El crimen contra Cristo, la radical traición de la actual Iglesia jerárquica no es otro que la usurpación del puesto del Señor; puesto que ella misma se erige en juez de sus hermanos e hijos, por encima incluso del don de Dios, que –él sí- es católico, universal. Así, se permite no solamente el lujo de vetar el sacerdocio a los homosexuales, o de catalogar (contra todo fundamento científico, médico y bíblico) esta orientación sexual y afectiva como desorden, aberración y pecado, sino también –esto es lo más pecaminoso- robar la fe de los corazones sencillos.
¿Es posible ser homosexual y cristiano? ¡Rotundamente: sí! Nos digan lo que nos digan, os digan lo que os digan aprovechándose de vuestra buena fe, no sólo es posible ser cristiano gay, sino que esto enriquece sobremanera el colorido del Pueblo de Dios. Por tanto, no les hagáis caso cuando quieren excluiros, matando vuestra ilusión y pasión por la Iglesia. No les creáis, hermanos, porque la Iglesia –la de Cristo, no mediatizada por sus corazones romos y sus romanas mentalidades- es posible.
Corren tiempos ciertamente difíciles para nosotros como cristianos gays y lesbianas. Pero es en medio de la oscuridad donde mejor se percibe la luz. Y la luz del Resucitado brilla ahora como nunca, en el seno mismo de la tiniebla. De manera que cuando los jerarcas descorazonados nos cierran puertas, Cristo Jesús nos mantiene abiertas las suyas, sus puertas, las verdaderas puertas hacia la vida. No importa que haya un Ratzinger, travestido de Benedicto XVI. No importa que, día sí día no, salgan de los episcopales labios y de las episcopales plumas palabras de injuria contra nuestra orientación sexual, contra nosotros. No importa, porque la luz brilla en la tiniebla. Estad seguros.

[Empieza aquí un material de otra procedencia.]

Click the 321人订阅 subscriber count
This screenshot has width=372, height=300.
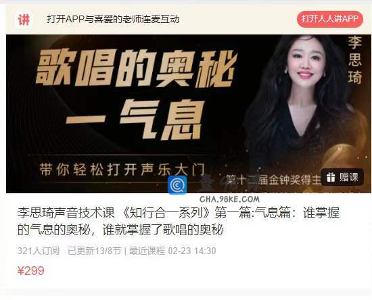click(39, 251)
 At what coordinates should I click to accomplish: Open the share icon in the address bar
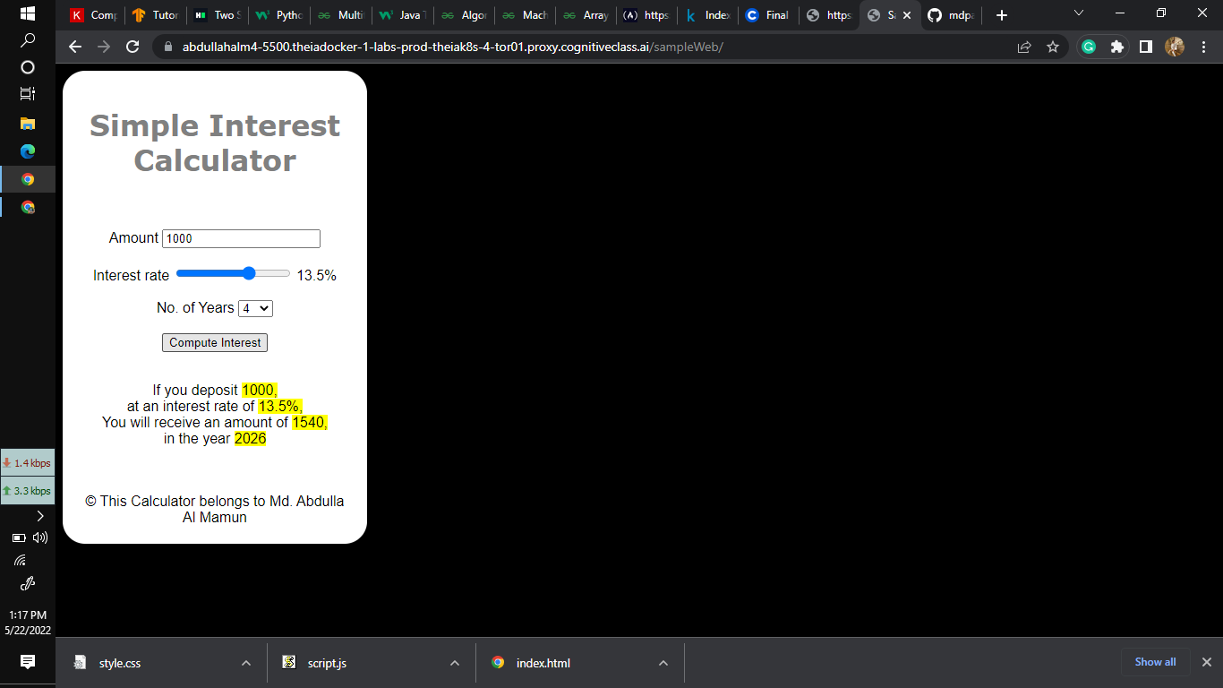[x=1023, y=47]
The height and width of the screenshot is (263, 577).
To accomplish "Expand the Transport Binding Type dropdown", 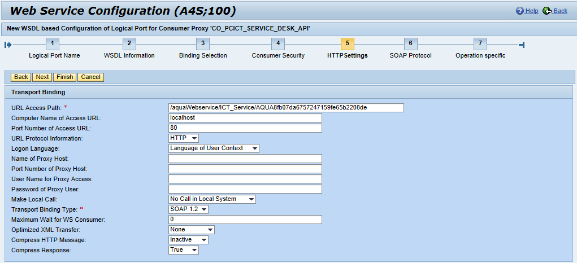I will coord(189,209).
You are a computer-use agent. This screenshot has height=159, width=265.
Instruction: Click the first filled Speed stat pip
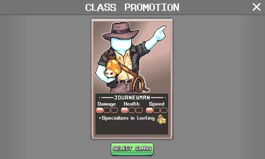coord(149,110)
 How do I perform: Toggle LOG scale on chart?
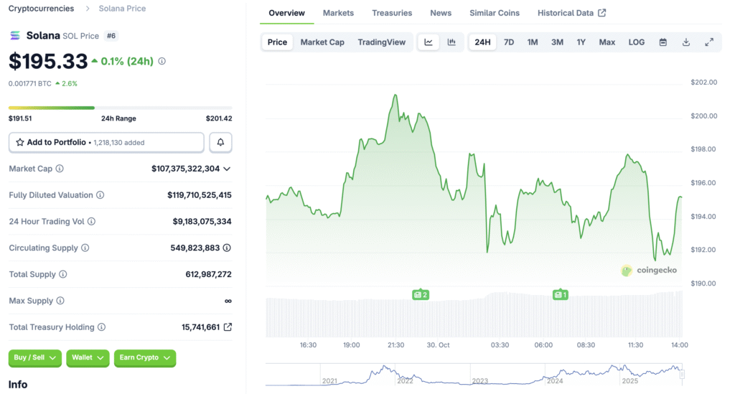tap(637, 42)
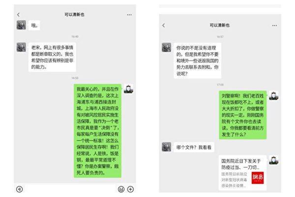The width and height of the screenshot is (295, 197).
Task: Open the emoji picker in left chat
Action: pyautogui.click(x=121, y=189)
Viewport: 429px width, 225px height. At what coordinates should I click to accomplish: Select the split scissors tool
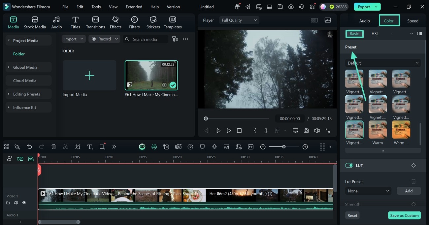click(x=66, y=147)
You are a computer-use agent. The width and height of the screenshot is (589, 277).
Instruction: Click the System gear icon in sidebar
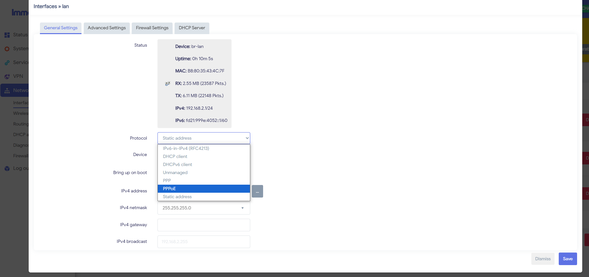tap(7, 49)
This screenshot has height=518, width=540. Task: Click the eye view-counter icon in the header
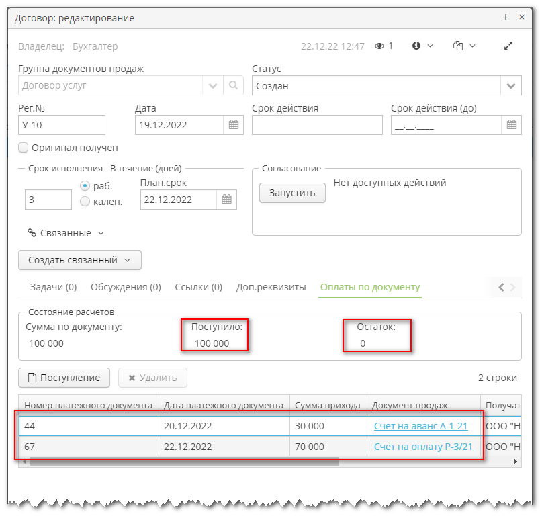pos(378,46)
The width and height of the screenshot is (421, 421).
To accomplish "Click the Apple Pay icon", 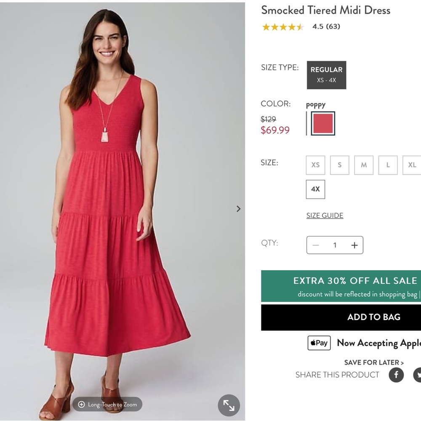I will click(319, 343).
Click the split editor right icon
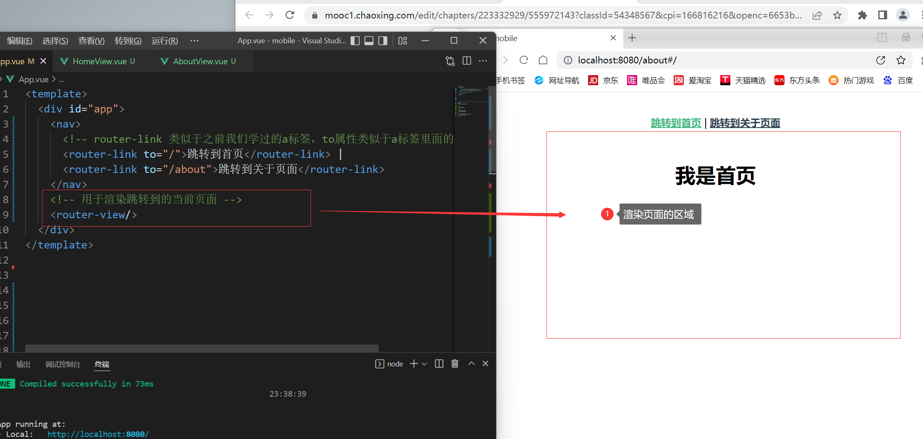Viewport: 923px width, 439px height. point(466,61)
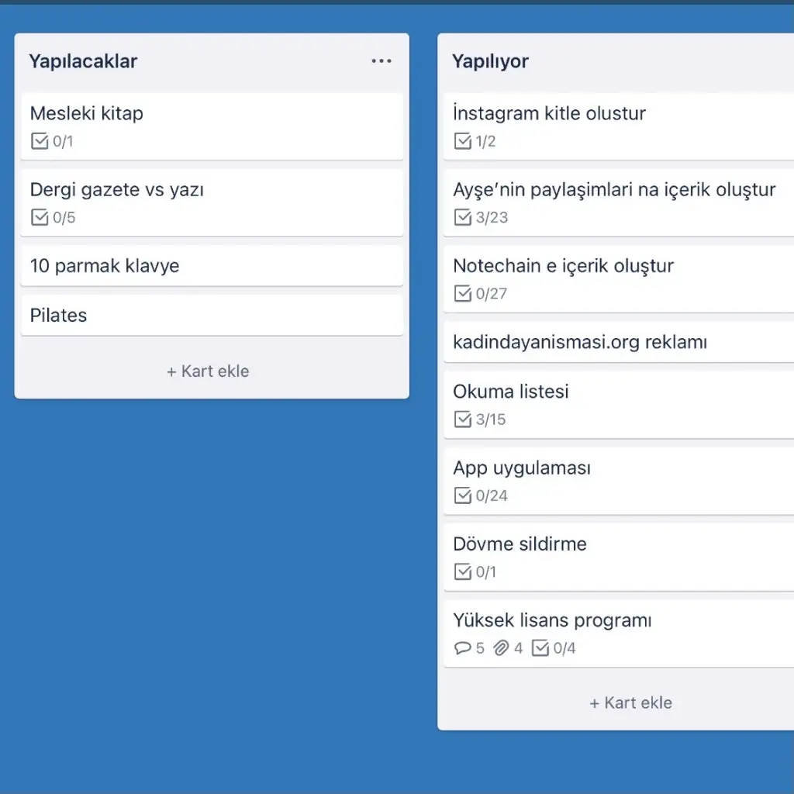Click checklist icon on İnstagram kitle olustur
This screenshot has width=794, height=794.
(x=463, y=142)
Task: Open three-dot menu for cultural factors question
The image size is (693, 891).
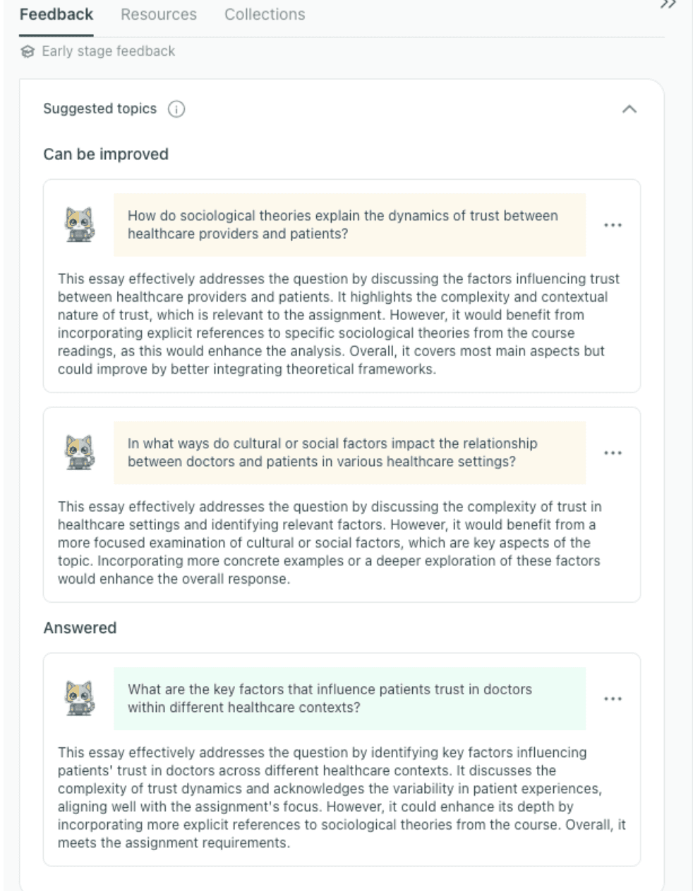Action: [x=613, y=453]
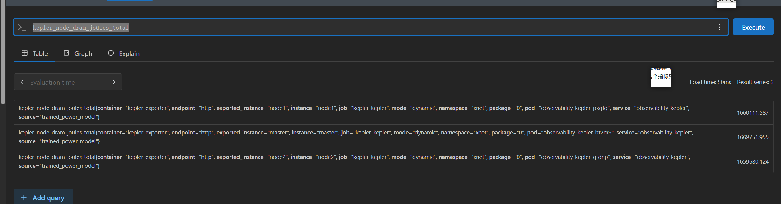Select the node2 result series row
781x204 pixels.
[x=393, y=161]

Hermanas y hermanos, gays y lesbianas: no renunciéis a vuestra fe. Dios os la ha regalado: no consintáis que unos simples hombres os despojen de ella. Sois cristianos: no renunciéis a vuestra identidad humana. Nuestro mundo, aun reconociendo que nuestra fe no es mayoritariamente estimada o valorada, es el mundo que Jesucristo desea santificar con nuestras existencias, consagradas a su amor que no tiene fin.
Hermanos y hermanas, lesbianas y gays: no renunciéis a vuestro sacerdocio como ministerio entregado y encargado por el Señor. El Papa y los obispos –pobres pecadores como nosotros, necesitados, como nosotros, de la misericordia de Dios- os vetan el sacerdocio. Cristo, en cambio, os lo vuelve a regalar una vez más; os entrega su Palabra, os infunde su Espíritu, os consagra y ordena por la participación en su verdadero y único sacerdocio. Esto nadie os lo podrá arrebatar, esto nadie nos lo podrá robar.
No temáis, hermanas y hermanos, pues Él, el Hijo de Dios, os promete los “tiempos de refrigerio” (Hech 3, 19) donde con su propia mano sanará vuestras heridas y vendará vuestros corazones, agobiados y cargados, con las sagradas vendas del Espíritu Santo, medicina de Dios.
No permitáis que os quiten vuestra fe. Haced caso a su promesa:

“Yo salvaré a mis ovejas, y nunca más serán pasto de rapiña; y juzgaré entre oveja y oveja. Y haré surgir de entre ellas a un pastor, y él las apacentará” (Ez 34, 22-23).

Nuestra fe es posible. Y la Iglesia es posible. Y nosotros, como los perplejos discípulos de Emaús, como el colegio de los apóstoles, seremos testigos de estas cosas (Lc 24, 48), testigos de su Pascua, de su luz que ciega a los espíritus soberbios y alumbra a los sencillos. No perdamos la fe, pues es regalo del Señor. Bendita sea y bendita sea Dios.